Dr. Bir Bahadur Singh

Dr. B.B. Singh

1944  —  2024

“God helps those who help themselves”

World Food Prize Nominee  ·  AAAS Fellow  ·  Plant Breeder

Dr. B.B. Singh was a World Food Prize nominee, AAAS Fellow, plant breeder, teacher, author, and humanitarian whose work helped transform cowpea into a major food legume for the tropics. He developed short-duration, high-yielding cowpea varieties released in more than 45 countries, authored about 245 scientific publications, and dedicated his career to improving food security, nutrition, and farmer livelihoods across Africa, Asia, and the Americas.

Life & Legacy

The Scientist

Dr. Bir Bahadur “B.B.” Singh was a World Food Prize nominee and AAAS Fellow whose life’s work helped make cowpea one of the world’s most important food legumes. Trained at G.B. Pant University and the University of Illinois, he devoted his career to developing short-duration, protein-rich legumes that could fit into cereal-based farming systems and improve food security, nutrition, and farmer income.

At the International Institute of Tropical Agriculture, G.B. Pant University, and Texas A&M University, Dr. Singh worked on cowpea, soybean, and pigeonpea improvement. His breeding emphasized early maturity, high yield, nutritional quality, and resistance to drought, diseases, insect pests, and parasitic weeds such as Striga and Alectra. His work helped farmers grow legumes in the short windows between wheat, rice, maize, and other cereal crops.

Seeds Across Continents

Dr. Singh developed more than 40 high-yielding cowpea varieties with 60–70 day maturity that were released in more than 45 countries.
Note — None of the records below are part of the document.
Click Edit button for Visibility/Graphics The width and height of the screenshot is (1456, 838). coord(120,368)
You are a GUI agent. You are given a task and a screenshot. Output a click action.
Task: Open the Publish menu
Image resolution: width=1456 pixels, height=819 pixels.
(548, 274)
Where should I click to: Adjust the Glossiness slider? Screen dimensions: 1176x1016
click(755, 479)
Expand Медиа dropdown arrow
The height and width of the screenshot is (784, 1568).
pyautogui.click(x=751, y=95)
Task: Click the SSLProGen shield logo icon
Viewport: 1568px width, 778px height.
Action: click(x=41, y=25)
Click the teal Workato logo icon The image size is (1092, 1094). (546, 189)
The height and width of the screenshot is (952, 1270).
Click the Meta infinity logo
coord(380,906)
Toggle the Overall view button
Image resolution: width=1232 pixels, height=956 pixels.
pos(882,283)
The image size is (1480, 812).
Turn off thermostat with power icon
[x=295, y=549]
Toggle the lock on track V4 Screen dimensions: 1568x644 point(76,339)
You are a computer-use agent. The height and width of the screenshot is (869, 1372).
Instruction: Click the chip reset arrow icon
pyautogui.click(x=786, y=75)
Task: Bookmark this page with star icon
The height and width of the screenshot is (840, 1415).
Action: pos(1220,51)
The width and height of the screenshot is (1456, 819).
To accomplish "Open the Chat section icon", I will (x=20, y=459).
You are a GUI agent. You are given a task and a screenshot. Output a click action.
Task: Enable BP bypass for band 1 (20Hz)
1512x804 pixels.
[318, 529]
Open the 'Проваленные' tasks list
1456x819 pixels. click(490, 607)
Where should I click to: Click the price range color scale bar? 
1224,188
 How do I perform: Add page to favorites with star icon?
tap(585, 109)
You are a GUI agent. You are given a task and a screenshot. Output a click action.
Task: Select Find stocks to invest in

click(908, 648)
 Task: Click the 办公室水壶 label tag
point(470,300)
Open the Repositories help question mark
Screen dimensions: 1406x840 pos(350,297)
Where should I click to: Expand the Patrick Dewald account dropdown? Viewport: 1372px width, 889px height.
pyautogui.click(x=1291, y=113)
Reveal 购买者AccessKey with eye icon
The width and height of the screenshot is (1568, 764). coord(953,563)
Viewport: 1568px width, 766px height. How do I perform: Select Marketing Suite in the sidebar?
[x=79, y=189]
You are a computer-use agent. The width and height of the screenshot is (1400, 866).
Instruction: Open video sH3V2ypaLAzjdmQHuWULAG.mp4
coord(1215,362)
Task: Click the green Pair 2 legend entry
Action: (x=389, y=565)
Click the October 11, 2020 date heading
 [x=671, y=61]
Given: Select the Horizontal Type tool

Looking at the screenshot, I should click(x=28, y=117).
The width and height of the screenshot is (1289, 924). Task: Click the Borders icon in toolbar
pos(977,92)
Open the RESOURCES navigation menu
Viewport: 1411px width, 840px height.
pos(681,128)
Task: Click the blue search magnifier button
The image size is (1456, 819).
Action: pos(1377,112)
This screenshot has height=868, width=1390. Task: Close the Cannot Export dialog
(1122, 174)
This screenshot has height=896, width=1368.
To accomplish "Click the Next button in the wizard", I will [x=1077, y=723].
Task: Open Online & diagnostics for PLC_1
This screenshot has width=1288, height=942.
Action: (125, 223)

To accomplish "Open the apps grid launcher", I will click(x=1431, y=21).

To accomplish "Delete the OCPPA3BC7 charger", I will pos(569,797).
These varieties contributed to the global rise of cowpea production from about 1 million tons in 1980 to more than 7 million tons by 2014. He also developed the early pigeonpea variety UPAS-120 in India and helped establish systematic soybean breeding in India, contributing to the expansion of soybean as a protein-rich crop.

A Scientific Legacy

Over his lifetime, Dr. Singh authored or coauthored approximately 245 scientific publications and wrote Cowpea: The Food Legume of the 21st Century, a major synthesis of cowpea breeding, production, nutrition, and use. His scientific legacy includes not only published research, but also improved seeds in farmers’ fields, trained students and breeders across continents, and practical crop systems that helped families produce more food from the same land.

Dr. Singh was elected a Fellow of the American Association for the Advancement of Science and recognized by the American Society of Agronomy, the Crop Science Society of America, the Indian Society of Genetics and Plant Breeding, CGIAR, and other institutions. He was nominated for the World Food Prize in recognition of his contributions to global food security. In 2023, he received the inaugural Shin Humanitarian Award from the University of Illinois System for his humanitarian impact through agricultural science.

His work joined science with service.

Through cowpea, soybean, and pigeonpea, Dr. B.B. Singh helped close the protein gap for millions of people and left behind a legacy of knowledge, resilience, and hope.